#### [TO DO]
Render the data as a numbered list, starting with the line that contains "Task: Click the CIST Root/ERPC value" and continuing through the end of the data, with blank lines omitted. Leave the pictures out of the answer.

#### [RECORDED INFORMATION]
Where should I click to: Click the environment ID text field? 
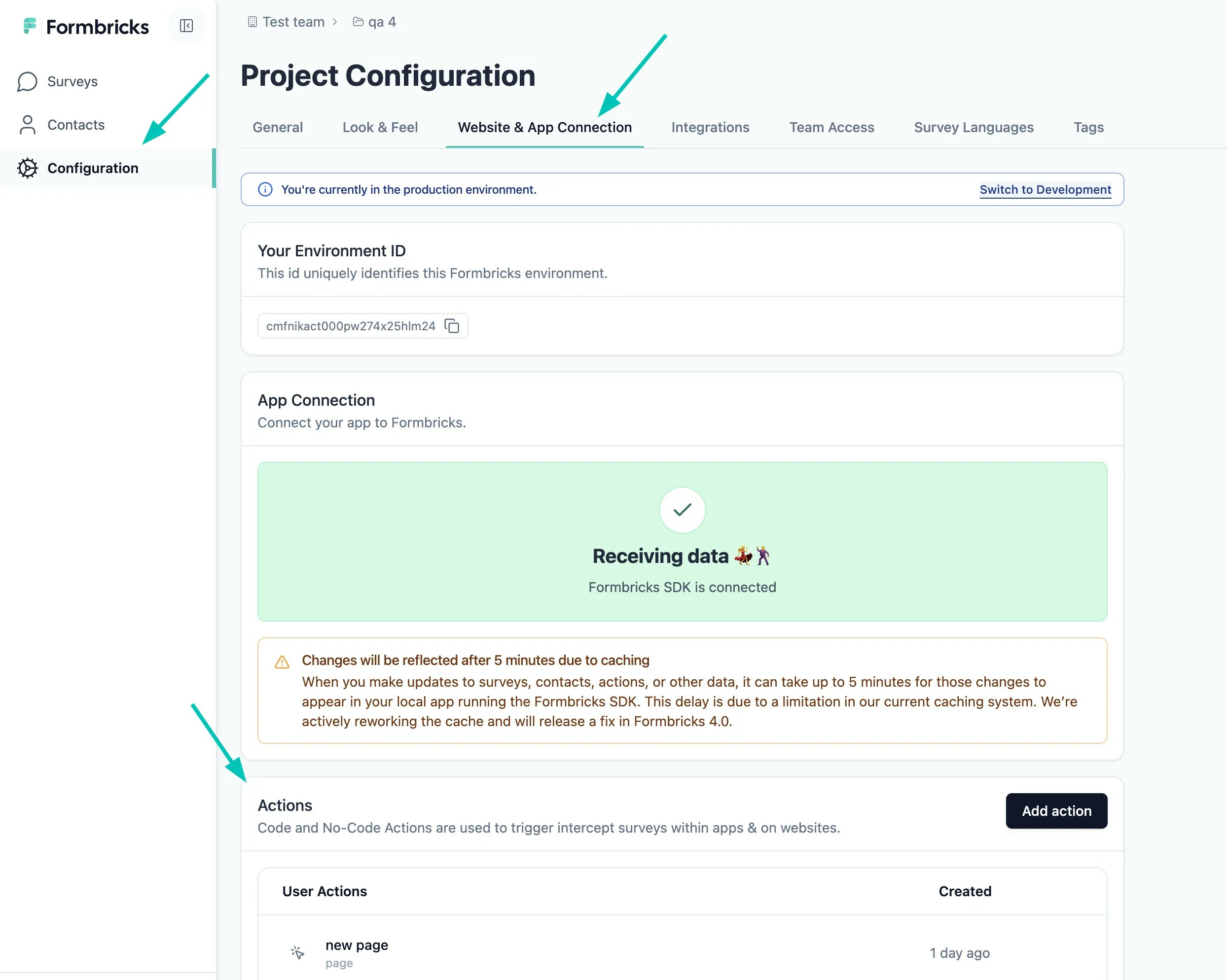[351, 326]
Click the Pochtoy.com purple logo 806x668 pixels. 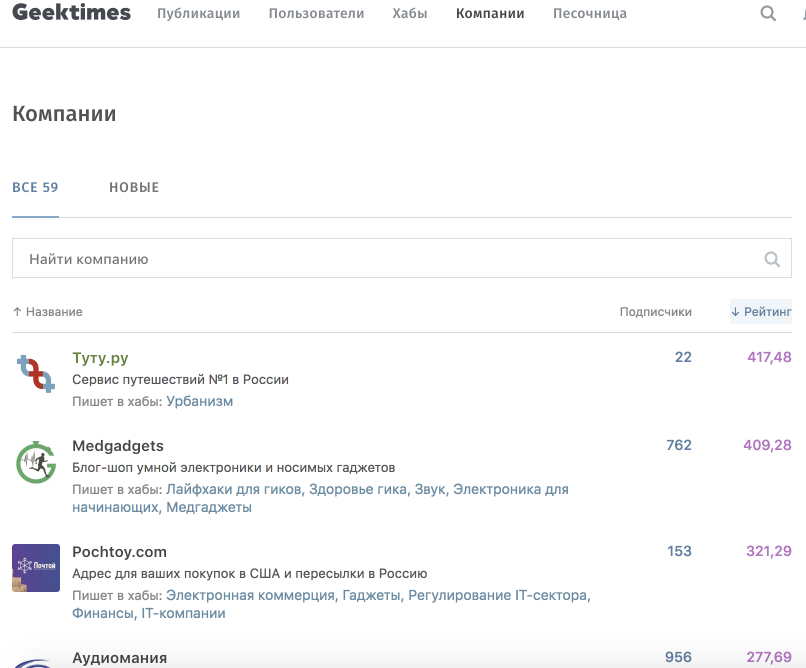36,568
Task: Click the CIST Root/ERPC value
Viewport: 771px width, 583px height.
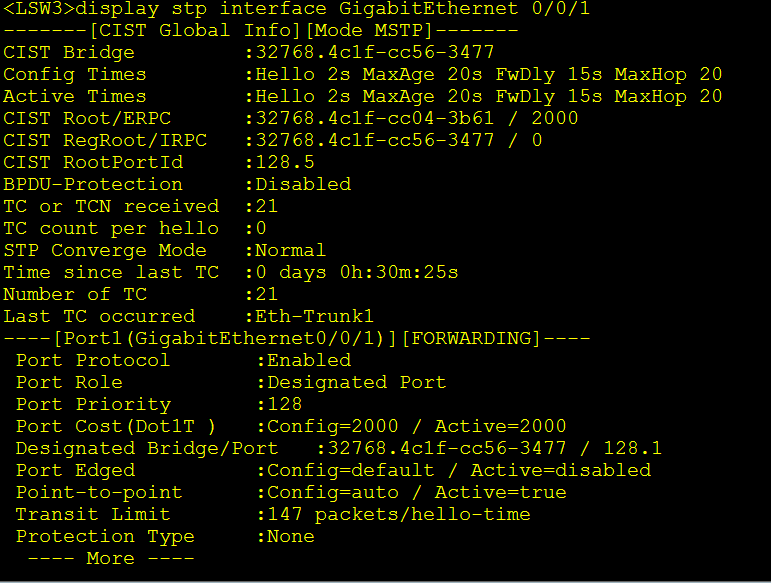Action: click(417, 118)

#### [RESPONSE TO THIS EXERCISE]
1. Task: Click the CIST Root/ERPC value
2. Viewport: 771px width, 583px height.
3. Action: click(417, 118)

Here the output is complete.